American musician (born 1970)

Brian Liesegang (born February 10, 1970) is an American songwriter, producer, composer, guitarist and programmer, and a founding member of the rock band Filter.

==Career==
After leaving Nine Inch Nails, Liesegang was the producer, guitarist and founding member of the rock band Filter along with Richard Patrick. Filter was formed in 1993 in Cleveland Ohio. The album Short Bus was released on April 25, 1995 and it sold over one million copies and features Brian's work with the band. It was recorded "in a small brick house somewhere in Chicago". It is best known for the hit single "Hey Man Nice Shot", reputedly about R. Budd Dwyer's public suicide; but the duo had hits on many soundtracks, working with The Crystal Method and The Dust Brothers.

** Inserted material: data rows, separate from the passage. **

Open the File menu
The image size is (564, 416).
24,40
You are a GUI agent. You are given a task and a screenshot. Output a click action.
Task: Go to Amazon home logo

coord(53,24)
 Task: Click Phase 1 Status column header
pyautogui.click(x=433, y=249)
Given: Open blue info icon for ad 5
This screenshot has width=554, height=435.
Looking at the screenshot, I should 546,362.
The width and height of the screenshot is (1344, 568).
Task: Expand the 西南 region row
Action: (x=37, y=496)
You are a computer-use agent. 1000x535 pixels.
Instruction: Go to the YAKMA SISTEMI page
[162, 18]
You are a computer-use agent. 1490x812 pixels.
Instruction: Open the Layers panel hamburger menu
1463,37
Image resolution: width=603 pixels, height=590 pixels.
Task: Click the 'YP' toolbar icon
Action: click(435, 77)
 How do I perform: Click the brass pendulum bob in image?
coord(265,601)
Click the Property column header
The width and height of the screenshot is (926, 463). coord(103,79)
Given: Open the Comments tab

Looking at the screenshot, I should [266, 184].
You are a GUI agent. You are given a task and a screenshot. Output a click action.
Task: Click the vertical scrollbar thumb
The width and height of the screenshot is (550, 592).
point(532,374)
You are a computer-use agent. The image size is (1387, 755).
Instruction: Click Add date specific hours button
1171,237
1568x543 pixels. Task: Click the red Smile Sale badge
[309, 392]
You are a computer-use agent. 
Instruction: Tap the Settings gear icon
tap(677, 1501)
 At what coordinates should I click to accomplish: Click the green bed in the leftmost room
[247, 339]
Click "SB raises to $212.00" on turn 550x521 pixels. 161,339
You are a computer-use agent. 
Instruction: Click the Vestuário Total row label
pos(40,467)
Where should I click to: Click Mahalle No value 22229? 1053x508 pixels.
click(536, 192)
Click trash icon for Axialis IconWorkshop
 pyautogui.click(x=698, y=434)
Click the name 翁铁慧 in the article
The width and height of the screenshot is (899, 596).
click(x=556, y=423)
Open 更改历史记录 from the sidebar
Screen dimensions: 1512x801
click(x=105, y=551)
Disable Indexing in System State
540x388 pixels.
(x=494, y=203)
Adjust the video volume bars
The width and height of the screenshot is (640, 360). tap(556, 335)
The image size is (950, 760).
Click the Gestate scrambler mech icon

They embarked on an exhaustive world tour, as headliners, and opening for the likes of the Smashing Pumpkins, Ozzy Osbourne, White Zombie and more.... The duo was also nominated for "Best New Band" at the MTV music awards. Brian has been mentioned on each Filter CD released since then in the liner notes, but he actually left the band during the summer of 1997. He and Richard Patrick have remained friends, and Brian contributed some production work and guitar/keyboard parts to the Filter record, The Trouble with Angels in 2010 as well as "Fades Like a Photograph" from the movie "2012".